Recently, I bucked the trend and actually read the book club book in its entirety with enough time to spare to actually make a dish for the event, rather than haphazardly buying wine on the way there and hoping that was sufficient. I made a sort of healthy cookie recipe because I have a ton of Bell Plantation peanut butter after my giveaway, and also because I'm not typically known for my healthy offerings.
This recipe is great in that it doesn't contain sugar, it makes a huge batch and it checks a ton of my typical craving boxes. There's a little bit of chocolate, a touch of peanut butter and the satisfying chew of oatmeal. Plus, the coconut adds more texture and taste to an already delicious cookie.

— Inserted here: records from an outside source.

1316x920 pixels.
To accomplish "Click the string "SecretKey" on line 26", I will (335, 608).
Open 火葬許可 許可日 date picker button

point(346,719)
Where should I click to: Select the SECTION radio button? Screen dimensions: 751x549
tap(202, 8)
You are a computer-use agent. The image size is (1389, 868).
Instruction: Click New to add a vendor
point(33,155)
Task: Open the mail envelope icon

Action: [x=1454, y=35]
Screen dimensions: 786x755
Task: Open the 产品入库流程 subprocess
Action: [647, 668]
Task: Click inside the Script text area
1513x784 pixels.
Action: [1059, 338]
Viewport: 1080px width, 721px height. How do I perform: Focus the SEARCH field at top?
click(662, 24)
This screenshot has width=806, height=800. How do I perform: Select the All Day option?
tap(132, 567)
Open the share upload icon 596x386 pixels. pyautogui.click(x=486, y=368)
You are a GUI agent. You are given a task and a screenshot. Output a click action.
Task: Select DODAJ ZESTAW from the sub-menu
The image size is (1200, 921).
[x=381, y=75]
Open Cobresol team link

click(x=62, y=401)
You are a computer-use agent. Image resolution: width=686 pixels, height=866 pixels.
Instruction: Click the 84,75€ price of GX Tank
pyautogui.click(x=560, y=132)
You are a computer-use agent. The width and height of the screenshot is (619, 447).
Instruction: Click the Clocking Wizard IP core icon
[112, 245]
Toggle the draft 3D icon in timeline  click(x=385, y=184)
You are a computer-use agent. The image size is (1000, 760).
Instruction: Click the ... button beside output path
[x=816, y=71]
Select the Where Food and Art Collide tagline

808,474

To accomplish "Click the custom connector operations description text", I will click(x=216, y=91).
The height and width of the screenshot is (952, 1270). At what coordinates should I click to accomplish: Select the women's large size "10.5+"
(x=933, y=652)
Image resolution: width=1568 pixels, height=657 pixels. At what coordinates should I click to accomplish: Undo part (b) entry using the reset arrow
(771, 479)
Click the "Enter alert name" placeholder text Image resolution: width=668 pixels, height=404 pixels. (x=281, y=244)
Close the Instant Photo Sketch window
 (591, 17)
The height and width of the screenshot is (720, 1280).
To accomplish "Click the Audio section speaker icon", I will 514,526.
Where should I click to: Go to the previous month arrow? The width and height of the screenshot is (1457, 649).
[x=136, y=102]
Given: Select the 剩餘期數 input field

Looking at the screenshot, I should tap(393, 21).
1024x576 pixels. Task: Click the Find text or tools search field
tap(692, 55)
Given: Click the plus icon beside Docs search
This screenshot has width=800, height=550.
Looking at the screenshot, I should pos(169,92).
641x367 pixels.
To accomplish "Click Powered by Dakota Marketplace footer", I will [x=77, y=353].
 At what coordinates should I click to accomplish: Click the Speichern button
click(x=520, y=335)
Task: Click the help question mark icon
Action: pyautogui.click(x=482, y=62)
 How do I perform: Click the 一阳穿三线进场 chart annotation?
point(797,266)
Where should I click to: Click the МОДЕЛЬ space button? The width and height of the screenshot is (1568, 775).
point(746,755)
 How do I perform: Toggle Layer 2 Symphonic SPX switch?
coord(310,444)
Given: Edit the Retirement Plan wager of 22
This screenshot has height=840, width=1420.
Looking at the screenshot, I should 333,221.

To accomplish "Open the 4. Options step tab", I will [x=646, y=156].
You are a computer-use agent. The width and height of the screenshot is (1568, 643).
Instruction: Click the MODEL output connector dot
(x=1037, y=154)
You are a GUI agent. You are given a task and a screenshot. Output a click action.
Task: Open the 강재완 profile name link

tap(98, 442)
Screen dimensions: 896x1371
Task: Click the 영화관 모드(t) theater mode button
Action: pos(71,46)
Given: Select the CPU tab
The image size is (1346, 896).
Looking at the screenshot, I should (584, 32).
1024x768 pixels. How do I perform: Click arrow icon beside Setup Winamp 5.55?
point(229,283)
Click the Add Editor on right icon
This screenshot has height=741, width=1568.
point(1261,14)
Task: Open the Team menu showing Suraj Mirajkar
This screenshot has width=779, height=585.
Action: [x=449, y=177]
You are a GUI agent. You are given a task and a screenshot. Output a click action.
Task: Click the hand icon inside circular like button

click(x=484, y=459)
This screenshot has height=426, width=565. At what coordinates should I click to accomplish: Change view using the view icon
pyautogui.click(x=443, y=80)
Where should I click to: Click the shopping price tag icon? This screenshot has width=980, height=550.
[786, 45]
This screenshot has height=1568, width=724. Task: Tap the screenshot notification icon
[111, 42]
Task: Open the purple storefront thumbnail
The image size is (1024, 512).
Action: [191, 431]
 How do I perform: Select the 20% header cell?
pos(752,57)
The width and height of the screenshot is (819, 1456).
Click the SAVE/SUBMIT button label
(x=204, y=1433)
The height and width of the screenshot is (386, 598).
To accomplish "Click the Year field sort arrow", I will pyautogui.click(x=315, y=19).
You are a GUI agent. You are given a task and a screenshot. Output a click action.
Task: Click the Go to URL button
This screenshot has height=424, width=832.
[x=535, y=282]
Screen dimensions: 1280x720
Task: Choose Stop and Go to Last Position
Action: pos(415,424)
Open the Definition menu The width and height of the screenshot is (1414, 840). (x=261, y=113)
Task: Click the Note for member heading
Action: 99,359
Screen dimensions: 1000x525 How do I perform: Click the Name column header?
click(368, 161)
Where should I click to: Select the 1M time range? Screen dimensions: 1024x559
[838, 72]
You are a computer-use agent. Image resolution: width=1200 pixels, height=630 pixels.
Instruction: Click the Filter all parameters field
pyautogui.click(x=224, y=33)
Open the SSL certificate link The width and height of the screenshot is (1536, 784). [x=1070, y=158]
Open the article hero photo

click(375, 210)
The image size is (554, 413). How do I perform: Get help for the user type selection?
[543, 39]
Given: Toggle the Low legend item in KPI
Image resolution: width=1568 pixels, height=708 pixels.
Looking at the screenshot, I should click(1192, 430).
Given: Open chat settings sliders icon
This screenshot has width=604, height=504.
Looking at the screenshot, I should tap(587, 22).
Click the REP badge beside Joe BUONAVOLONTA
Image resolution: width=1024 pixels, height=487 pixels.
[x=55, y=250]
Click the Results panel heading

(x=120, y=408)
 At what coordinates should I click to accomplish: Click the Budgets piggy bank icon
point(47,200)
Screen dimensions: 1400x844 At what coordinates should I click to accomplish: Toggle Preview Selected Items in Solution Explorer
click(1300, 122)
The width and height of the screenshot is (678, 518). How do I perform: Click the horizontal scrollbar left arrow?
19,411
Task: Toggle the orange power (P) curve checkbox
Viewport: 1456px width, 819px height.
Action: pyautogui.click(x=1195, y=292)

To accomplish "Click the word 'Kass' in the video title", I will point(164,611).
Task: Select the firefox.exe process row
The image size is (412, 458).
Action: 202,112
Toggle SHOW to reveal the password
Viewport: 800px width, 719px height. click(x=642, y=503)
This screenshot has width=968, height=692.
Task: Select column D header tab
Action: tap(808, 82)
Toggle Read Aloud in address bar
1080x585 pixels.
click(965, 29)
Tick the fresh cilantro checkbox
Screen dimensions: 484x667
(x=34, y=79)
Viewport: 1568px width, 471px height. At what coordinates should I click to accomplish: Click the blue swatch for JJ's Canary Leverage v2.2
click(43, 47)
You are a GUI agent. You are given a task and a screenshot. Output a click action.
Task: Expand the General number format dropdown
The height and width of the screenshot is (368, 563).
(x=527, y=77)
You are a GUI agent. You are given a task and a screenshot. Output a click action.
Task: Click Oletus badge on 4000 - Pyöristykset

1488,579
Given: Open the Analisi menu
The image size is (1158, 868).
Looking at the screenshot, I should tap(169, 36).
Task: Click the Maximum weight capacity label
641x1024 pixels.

I'd suggest making Tablespoon-sized cookies because a) then you don't feel bad about eating three and b) they cook faster and more evenly, too. These don't spread in the oven, so remember to flatten the dough balls a bit so they cook into the right shape.
Healthy Banana Chocolate Cookie Recipe
2 bananas, mashed
1/3 cup Bell Plantation creamy peanut butter
1/2 cup unsweetened applesauce
1 teaspoon vanilla
1/4 teaspoon salt
1 teaspoon cinnamon
1 1/2 cups old-fashioned oats
1/2 cup shredded unsweetened coconut
1/2 cup mini chocolate chips
Mash the bananas with a fork, then whisk together the peanut butter, applesauce and vanilla. Add the remaining dry ingredients and stir to combine.
Drop 1-Tablespoon sized scoops on a baking sheet and flatten slightly. Bake at 350-degrees for 13 minutes or until golden brown.